Text block »
──────────

External Publication

Visit Post

Removing the embedding from my embedding: a byte transformer with a 0-parameter input layer (25M, single RTX 4070)

Hugging Face Forums [Unofficial] June 14, 2026

Source

Oh. Looks like there’s a useful next framing here:

Short version

This update makes the result more interesting, not less, because it shows real boundaries.

My updated read would be:

zero HSL door looks promising for primary byte streams; fixed channel addresses make it inspectable; K is a compression/alignment knob; retrieved memory probably needs a separate learned interface; output packing is a separate question; and absolute sensor tasks may need an explicit magnitude channel.

So the next design rule may not be:

use zero door everywhere.

It may be:

use zero HSL for primary observations, add learned interfaces where the path is semantically different, and add explicit channels only when a measured boundary shows they are needed.

That feels like a much more useful research direction.

This is now a path-specific door question

This update is useful because the map is no longer just:

does the zero door work?

It is becoming:

which path can use a zero door, which path needs a learned interface, and which task needs extra absolute information?

That distinction feels important.

A useful reference point here is the earlier embedding-free byte line, especially Shaham & Levy, Neural Machine Translation without Embeddings, which showed that byte models can avoid learned embeddings by using fixed byte representations. But HoLo_ZeRo is now moving into a more specific question: not merely “can the input embedding be removed?”, but “which interfaces can remain fixed, and which interfaces need learned adapters?”

That is a sharper question.

The channel-knockout matrix is probably the most important new result

The channel-knockout table seems especially valuable because it makes the fixed-address design pay off.

──────────

Records provided »

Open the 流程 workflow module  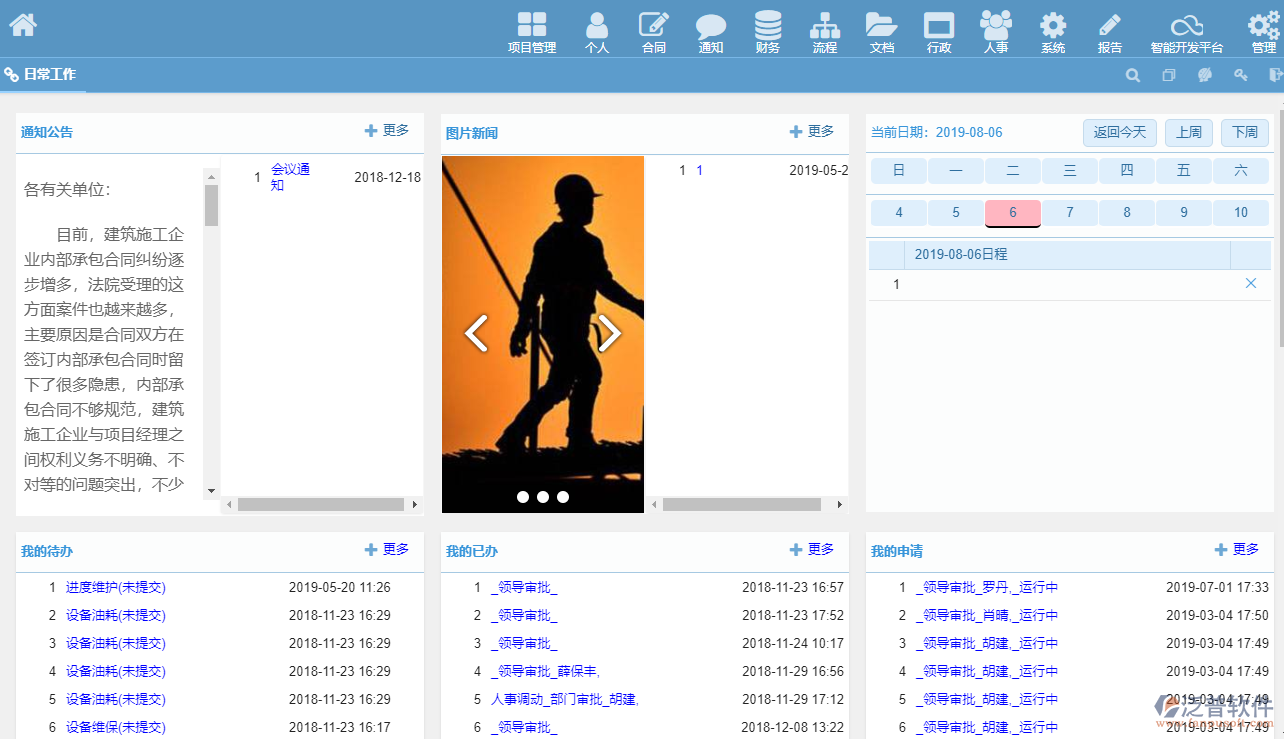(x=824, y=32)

──────────

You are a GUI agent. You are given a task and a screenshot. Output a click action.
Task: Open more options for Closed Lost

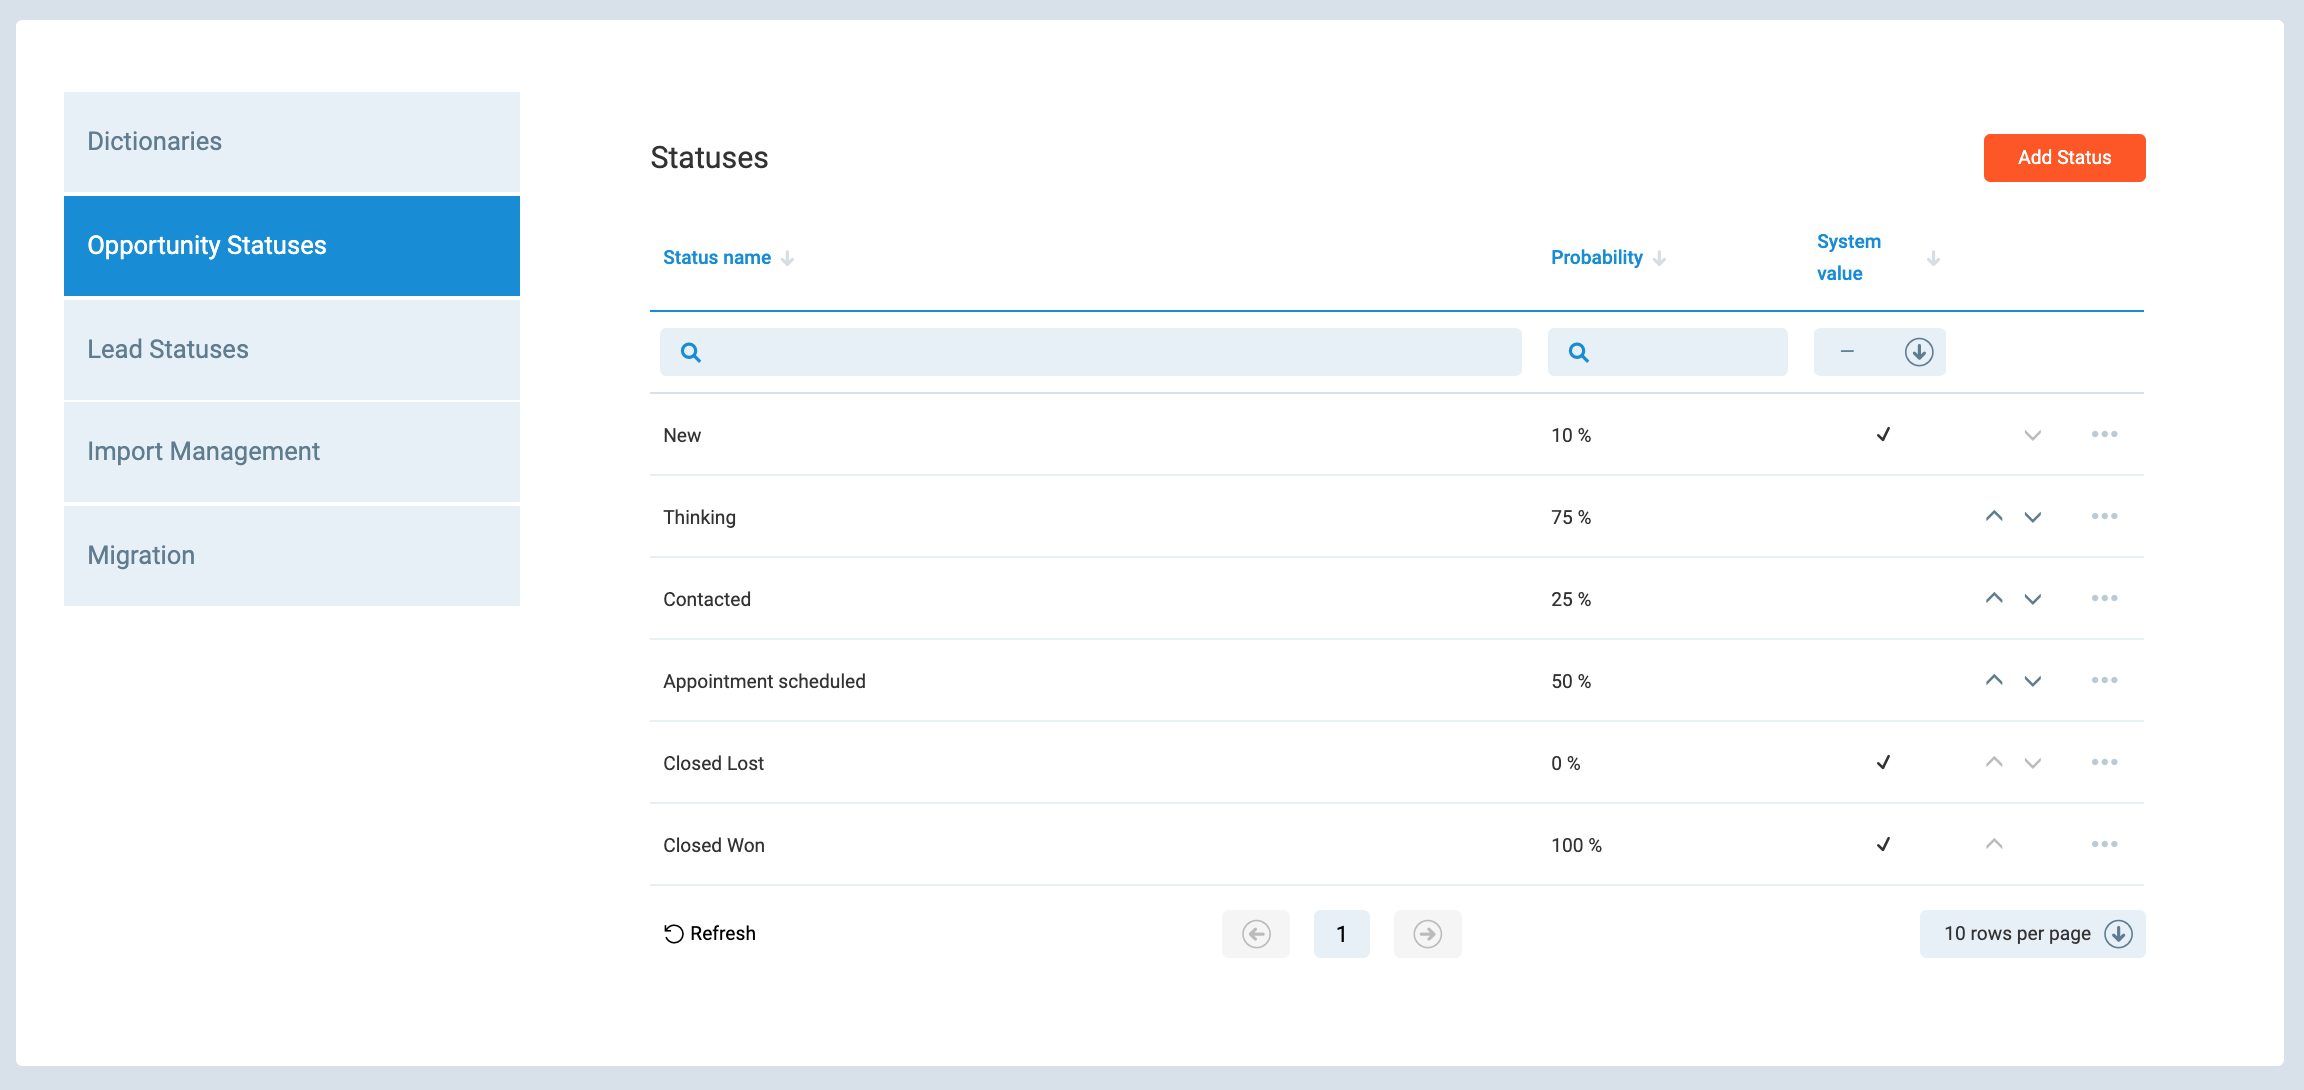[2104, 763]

──────────

What this task involves »
In the forum post about the byte transformer with a zero-parameter input layer, list each point that appears in the updated read given after "My updated read would be:".

Response to the task »
- The zero HSL door looks promising for primary byte streams.
- Fixed channel addresses make it inspectable.
- K is a compression/alignment knob.
- Retrieved memory probably needs a separate learned interface.
- Output packing is a separate question.
- Absolute sensor tasks may need an explicit magnitude channel.